Yesterday morning, I had the first hard frost of the season on my truck which means it's time again to talk about how to keep your water lines from freezing.
I have a comment that is embedded in my report that I use all winter:
In winter weather, it is a good idea to remove hoses from the bibs to prevent damage from freezing.
It is such a common item that we don't even notice it. The hose is still attached to the bib - more often than not, it seems, the hose bib is a frost-free. People like frost-free bibs for good reason - having a pipe freeze and break inside a wall is a major pain. The problem is that a frost-free valve doesn't work if the hose is attached and has water in it.
The frost-free valves work by having the actual shutoff inside the mechanism inside the wall, not at the handle on the outside of the home like the old 1950's style faucets. When you turn the valve off, the remaining water drains from the spigot so that it can't freeze. A hose prevents the draining. If the water is in the line and freezes, it expands and your pipe can rupture.

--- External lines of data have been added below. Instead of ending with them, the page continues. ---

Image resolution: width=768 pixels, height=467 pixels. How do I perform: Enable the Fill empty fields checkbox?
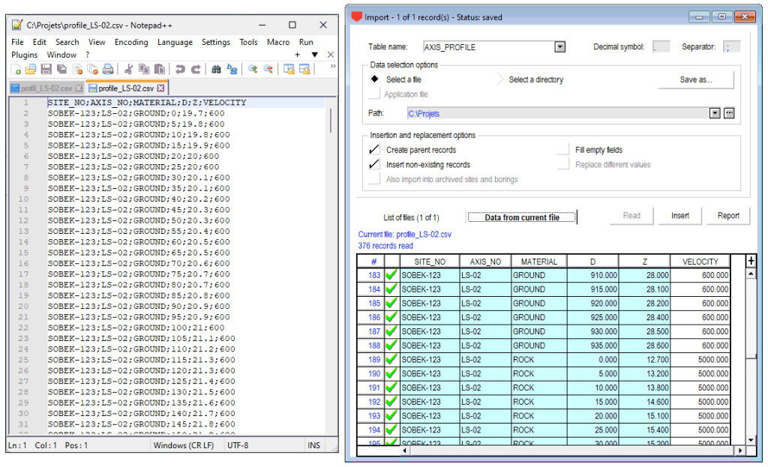coord(563,149)
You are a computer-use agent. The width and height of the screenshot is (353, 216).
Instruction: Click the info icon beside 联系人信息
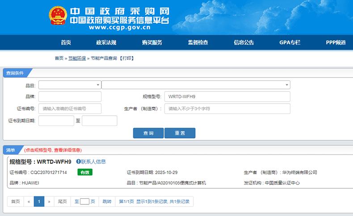78,162
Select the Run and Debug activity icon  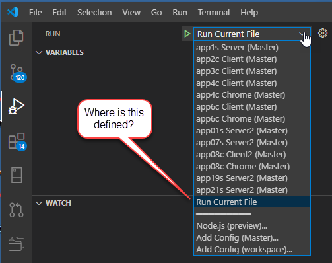click(x=17, y=106)
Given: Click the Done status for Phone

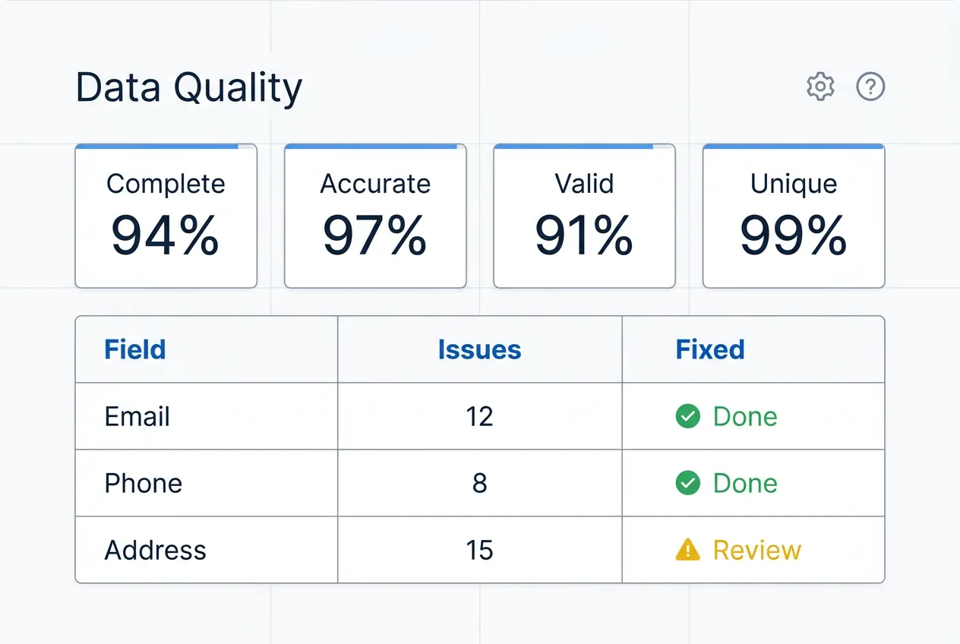Looking at the screenshot, I should pyautogui.click(x=745, y=483).
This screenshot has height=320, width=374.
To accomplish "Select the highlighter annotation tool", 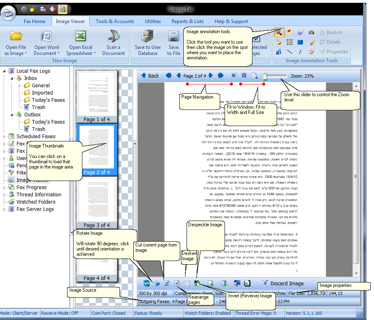I will 311,42.
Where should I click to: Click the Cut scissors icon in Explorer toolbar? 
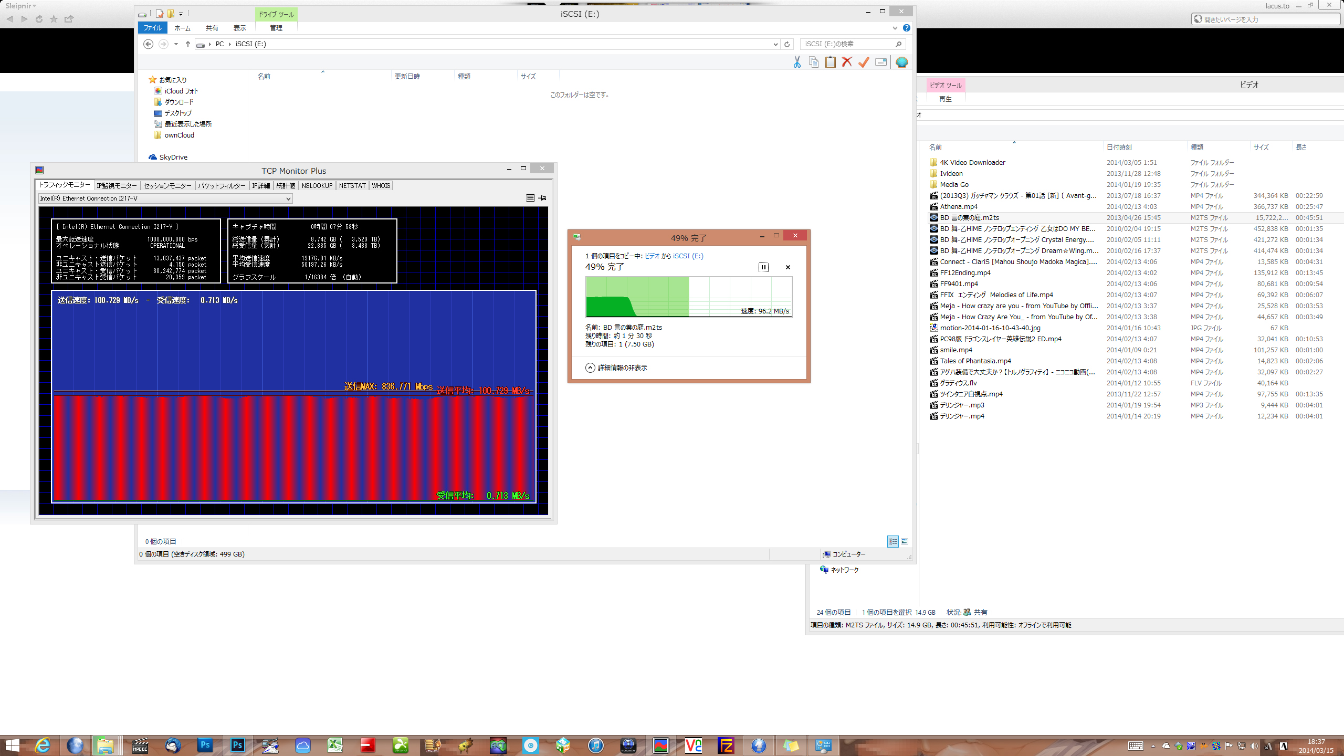point(797,62)
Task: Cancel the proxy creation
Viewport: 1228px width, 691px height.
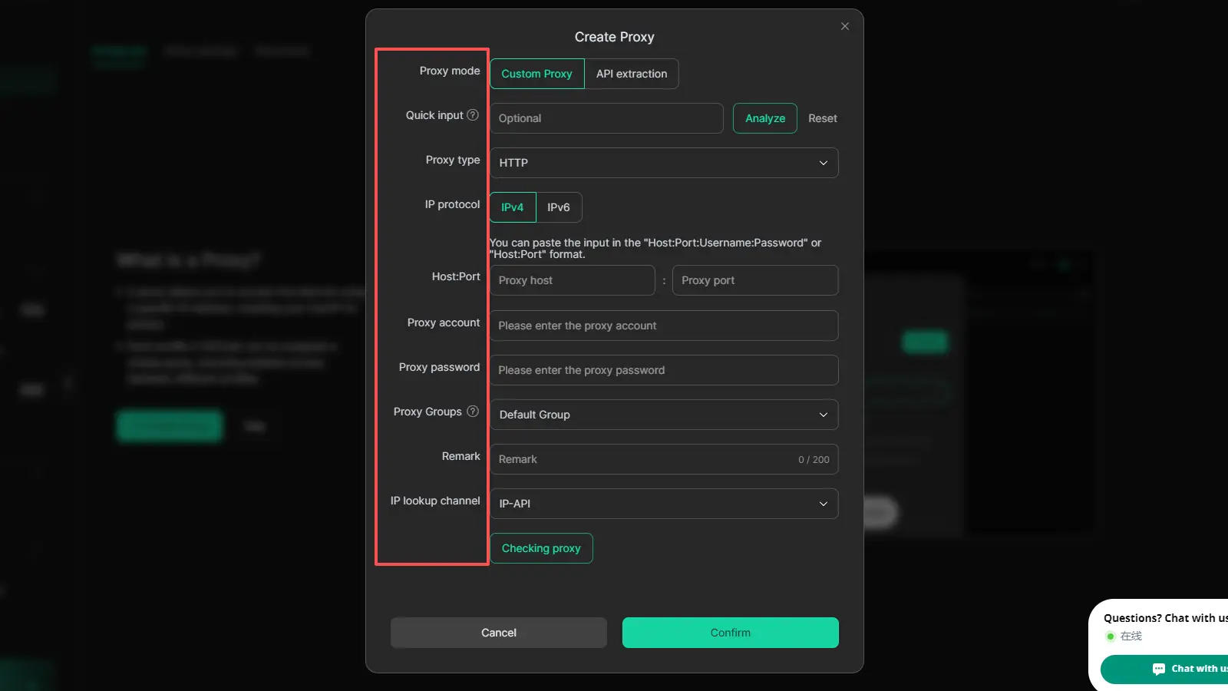Action: pos(498,633)
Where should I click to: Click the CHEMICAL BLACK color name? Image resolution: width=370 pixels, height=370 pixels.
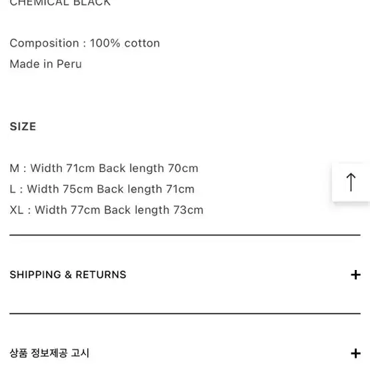click(x=60, y=3)
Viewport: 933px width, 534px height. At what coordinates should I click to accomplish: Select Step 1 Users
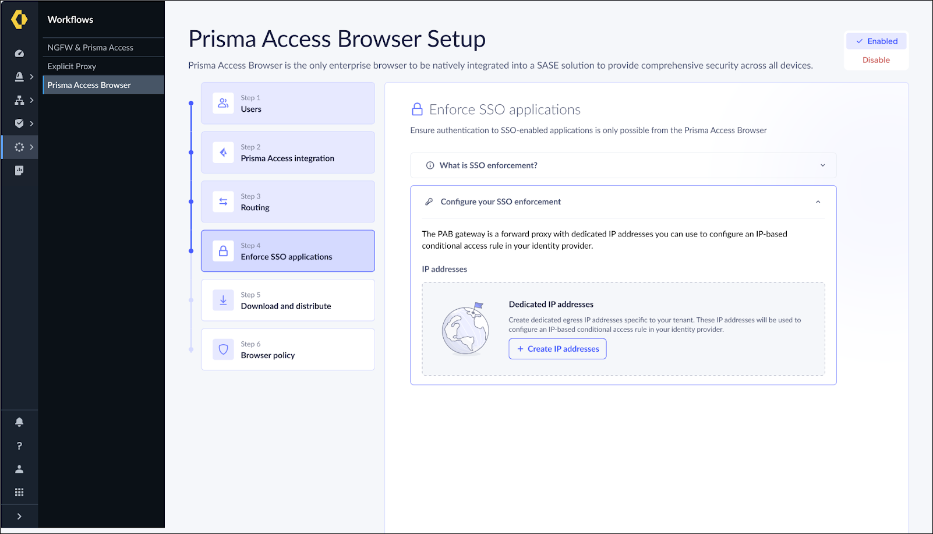point(288,104)
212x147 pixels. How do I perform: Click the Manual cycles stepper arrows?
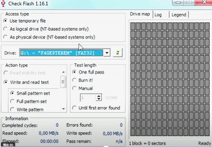[99, 98]
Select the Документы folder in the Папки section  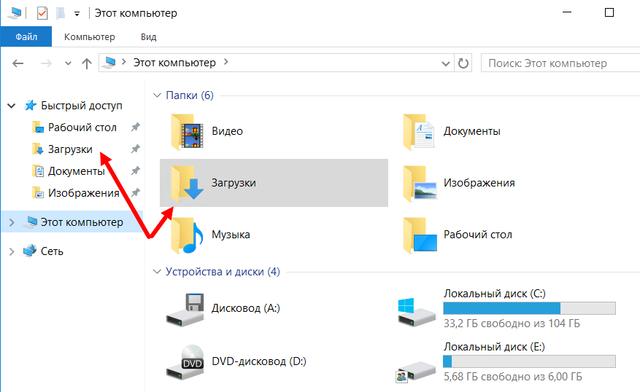tap(419, 132)
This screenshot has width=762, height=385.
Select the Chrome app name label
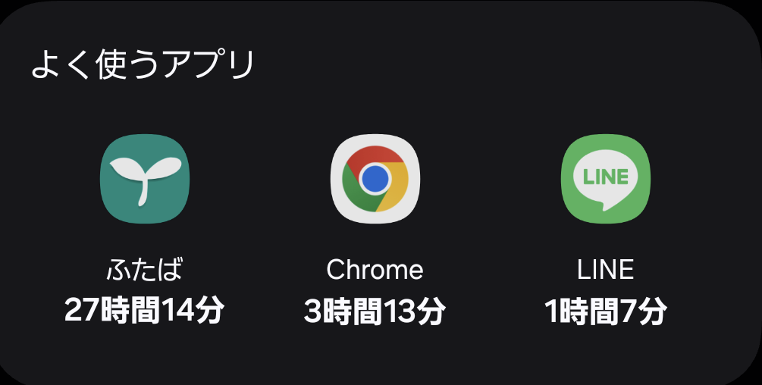pos(375,269)
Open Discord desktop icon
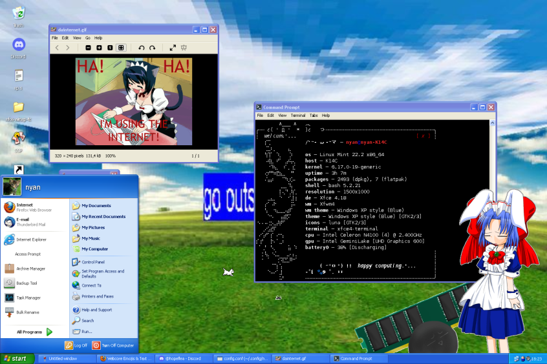The height and width of the screenshot is (364, 547). tap(19, 48)
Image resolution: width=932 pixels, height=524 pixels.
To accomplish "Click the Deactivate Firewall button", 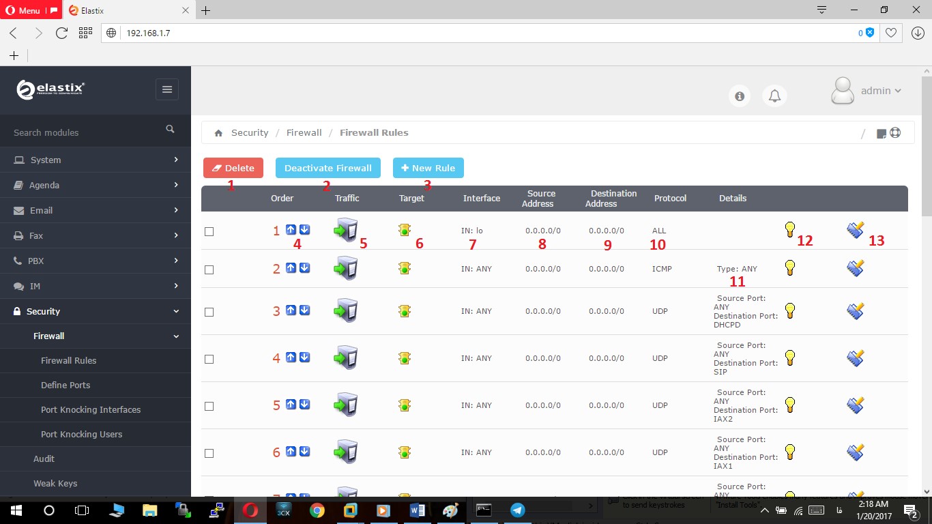I will 327,168.
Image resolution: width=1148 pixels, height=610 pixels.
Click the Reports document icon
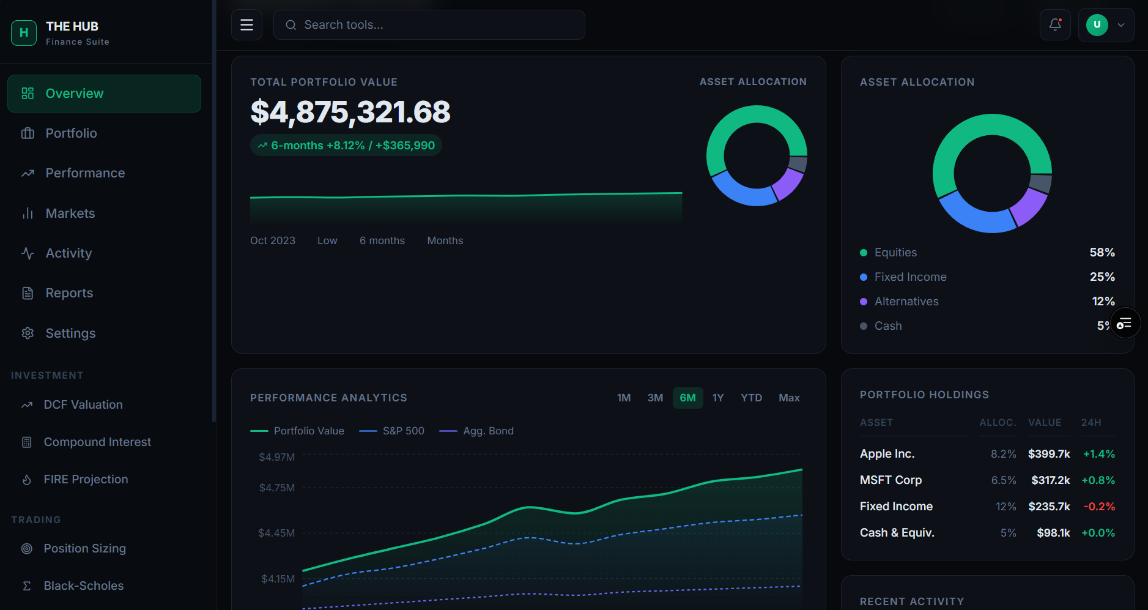[x=28, y=293]

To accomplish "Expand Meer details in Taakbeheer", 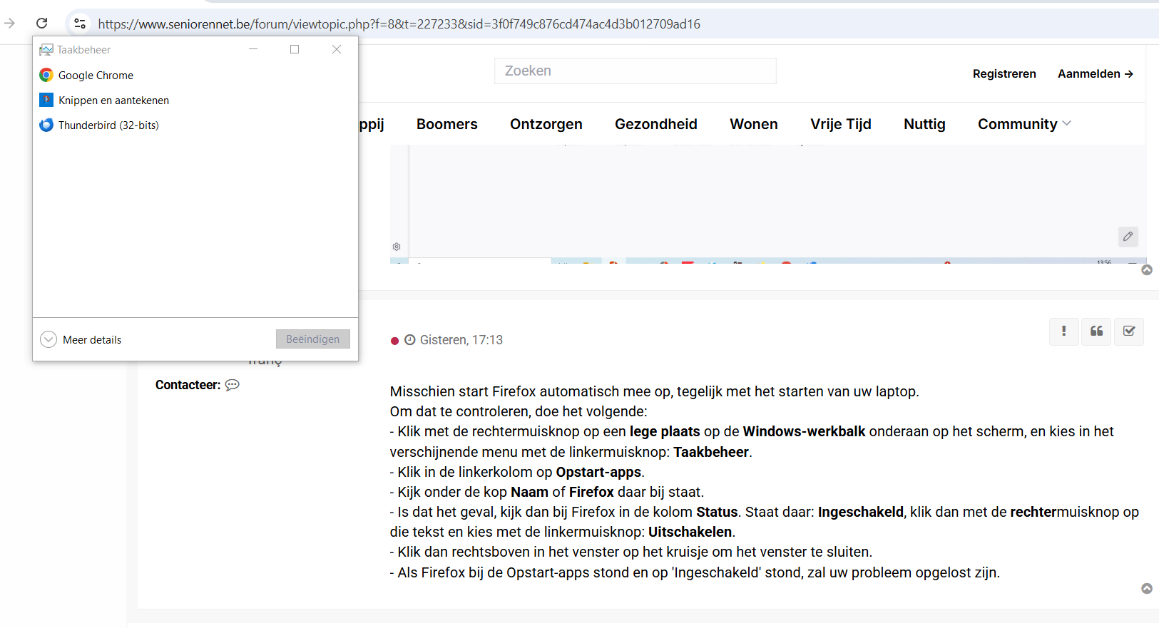I will click(x=48, y=339).
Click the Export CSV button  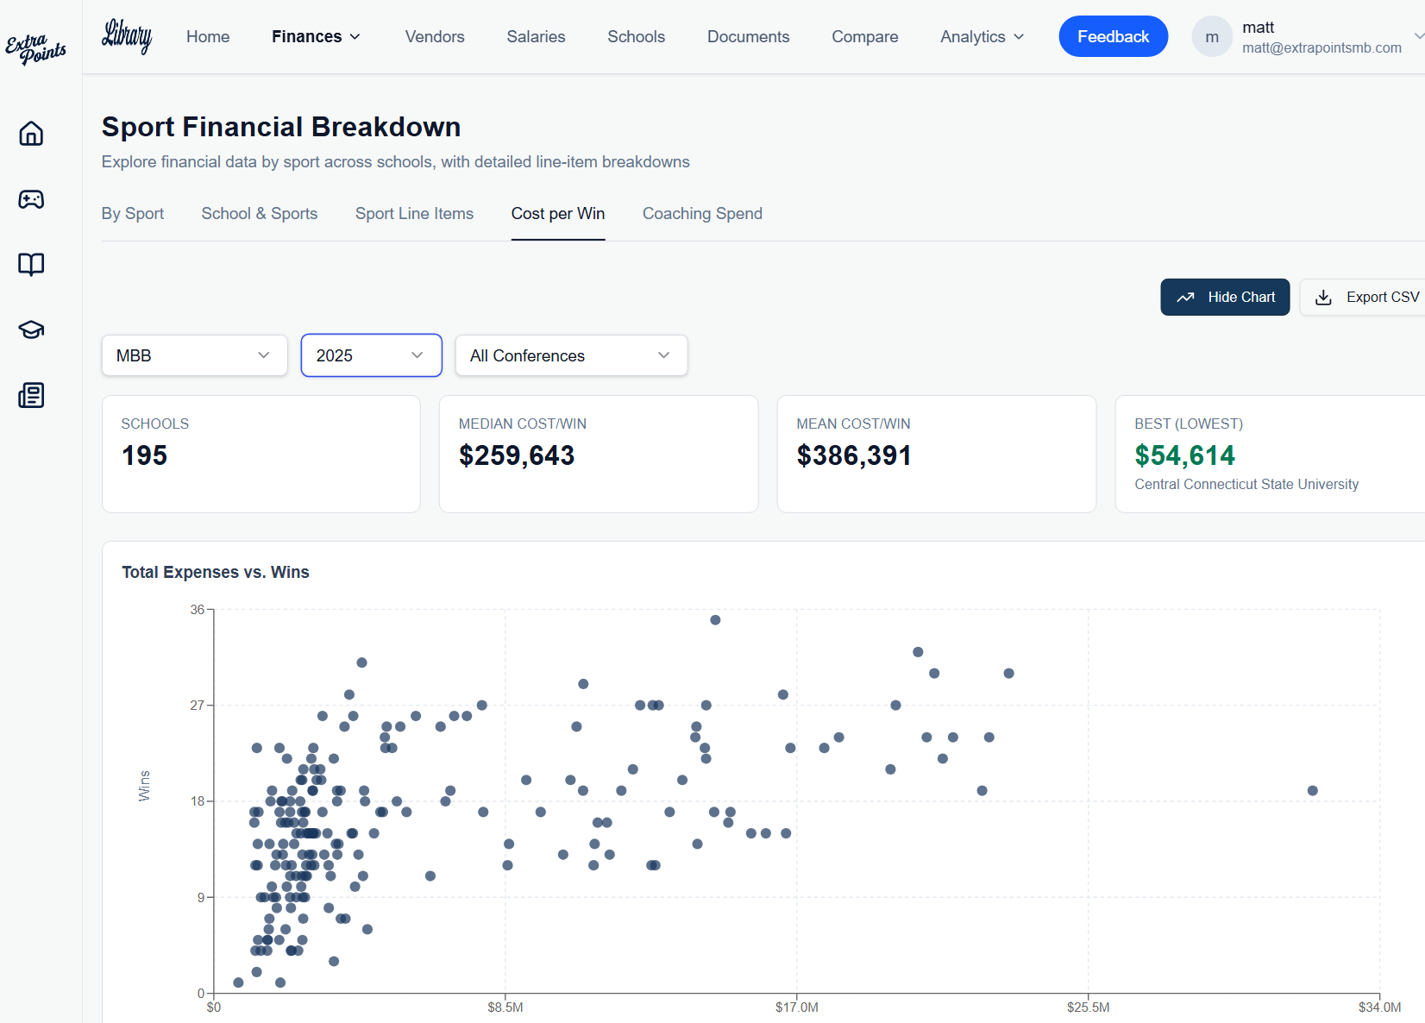tap(1367, 297)
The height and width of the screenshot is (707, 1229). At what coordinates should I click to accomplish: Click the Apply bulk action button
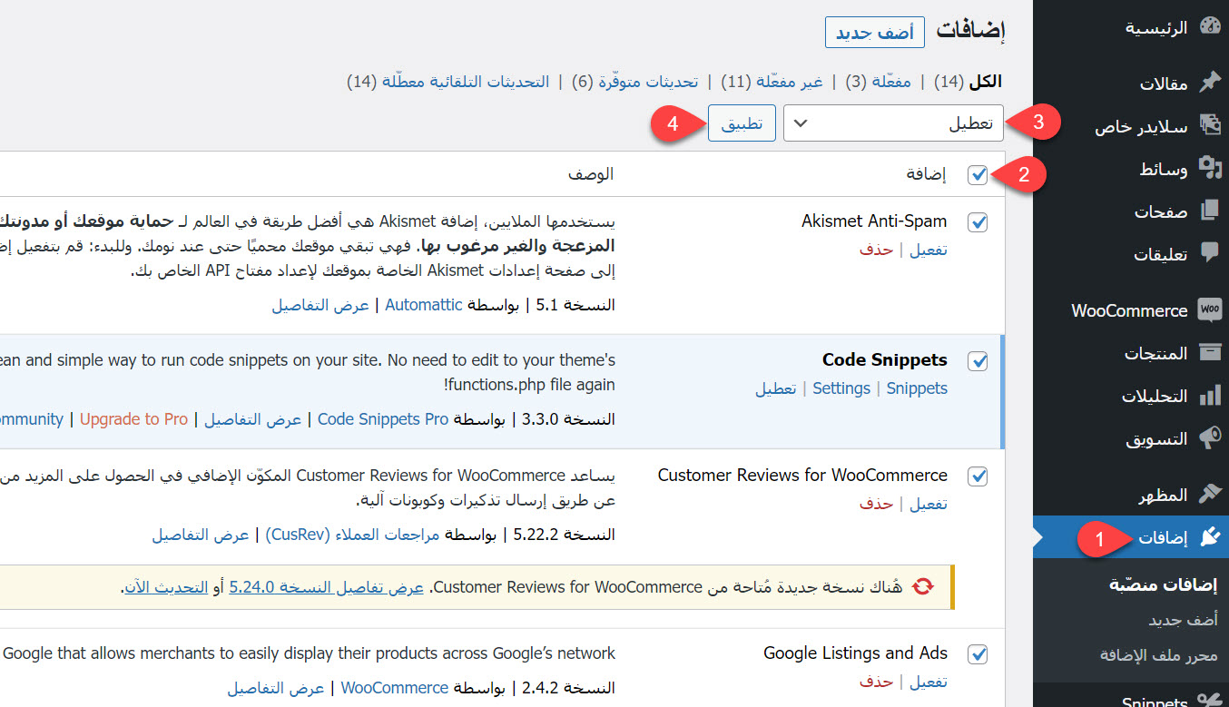(x=742, y=123)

Make sure you remove any splitters or quick releases - these present the same problems. Also, make sure you don't have a slow leak as the water drips can freeze up the opening acting as a cap.
I recommend putting on covers to the hose bibs for a bit of extra protection. Will the inspector remove it - probably not, in my experience.
Many older homes that lack frost-free valves have shut-offs inside the house. If yours does, use it and then open the valve on the outside. I recommend covers on all non-frost-free valves.
If you are living in the home while it is on the market, most of this is not going to be an issue for you but if you've already moved and the house is vacant but you want the water on, I want to remind you to do a couple of things that will keep the plumbing in safe conditions.
First, leave the heat on. It doesn't have to feel like the Bahamas inside, but you should keep the thermostat set to 55 degrees or higher. Leave all the cabinet doors open below the sinks to allow heat to get to the pipes. If you are not going to leave the heat on at all, you have to fully winterize the home. I will talk about winterization in another post next week . . .
Second, make a decision on whether you want to turn the water off to the home. If you turn it off, crack open the valves and drain the system as best you can. Leave a couple of the faucets open to allow the pressures to stabilize.
If you leave it on, ask your Realtor to check in on your property at least weekly. Some inspectors will also perform this service, so ask around. What you want from them is a visual inspection of the plumbing. In bitterly cold conditions, these visits should be done daily. It may cost a bit on money but I can promise you that the expense is less than that of spraying water and a flooded house.
In extreme conditions, the hot and cold water should be left on a trickle. As anyone who has paid attention to a river realizes, moving water is less likely to freeze.
Plumbing pipes at exterior walls, in unheated basements, and the crawlspace are most in danger. You may need additional heat or a heat tape in these locations. Any plumbing that is in unheated spaces should be insulated but, by the time you move out, it's probably too late unless you want to spend the extra money for your buyer. You should know that Washington State Standards of Practice mandate that we identify these in the report though we are required to recommend upgrading - for now, at least.
Don't forget the fixtures - and the water heater!
The toilet reservoir holds up to three gallons of water. Having that water turn into a block of ice - or worse, having the water heater freeze - can be disastrous. The picture to the right is from an inspection I did two winters ago. The seller eventually spent thousands of dollars to make the necessary repairs.
If the heat is off, it is imperative that you, at a minimum, drain the toilets. If you turn the water heater off, drain it as well.
And, for what it is worth, the agent had recommended a full winterization. It was excellent advice and would have saved this seller a goodly chunk of cash.
It would have also kept the buyer from freaking out - and to be clear, this inspector is not a big fan of plumbing problems. They often end up more complex than first realized and always seem to involve a combination of multiple trips to the hardware store, bad language, and a good plumber.
A good agent is worth his or her weight in gold - please listen to them if they say you should winterize to keep your water lines from freezing. And follow the other steps above even if you are occupying the home. Especially those pesky hose bibs.